Heffron believes that when the pandemic is over and the dust has settled, the SMSF sector will need to be alert to the consequences of the large and rapid policy measures the Federal Government put in place.
“The SMSFs themselves and Australia generally are clearly going to have to pay for the stimulus one day,” she said.
“Sadly people who have accumulated wealth are often soft targets here and that’s the SMSFs. The attack on franking credit refunds will make a re-appearance as will capital gains tax (CGT) and superannuation tax concessions I suspect.
“Certainly our income tax base is too narrow to fund it via income tax increases and while I love the Government’s optimism that we will grow our way back I think there will need to be a helping hand.
“I just hope the Government takes this as an opportunity to make some sustainable changes rather than just tinkering at the edges or attacking soft targets. Some reform on the tax and social security treatment of family homes, rationalisation of taxes that are anti-jobs (e.g. payroll tax), bite the bullet and think about raising GST etc,” she said.
Maroney said the SMSF Association had been advocating strongly on behalf of members, particularly to the ATO, on issues arising because of COVID-19 and had been pleased with the hearings it had been receiving.
“As an example the Government positively responded to our request to reduce the minimum requirement for pensions for the 2019/20 and 2020/21 financial year,” he said.

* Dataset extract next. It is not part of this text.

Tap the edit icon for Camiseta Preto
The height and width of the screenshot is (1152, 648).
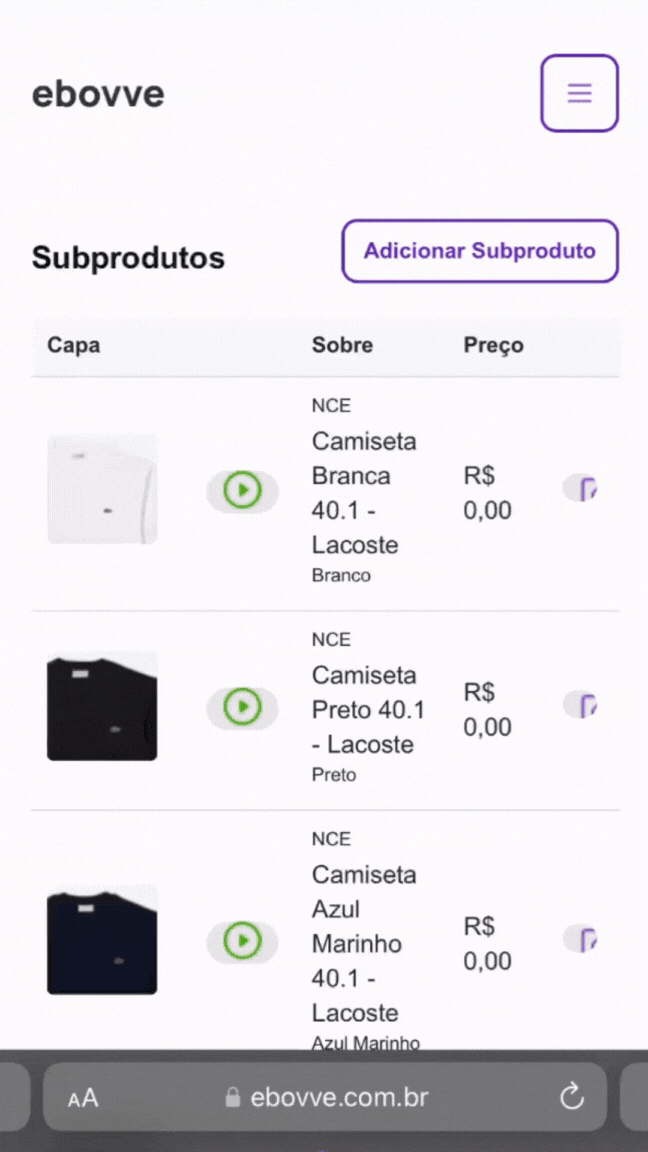[x=581, y=706]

“We are currently exploring further positions to take to Government but with the uncertainty surrounding the financial impact of the COVID-19 pandemic, potential areas of concern are changing rapidly.
“The Government has an opportunity in May to legislate for the extension of measures which will allow more Australians to contribute to superannuation as announced in last year’s budget. We also think this may be a good time to extend that legislation to repeal the work test to allow more Australians top-up their retirement savings after the negative impact of COVID-19.”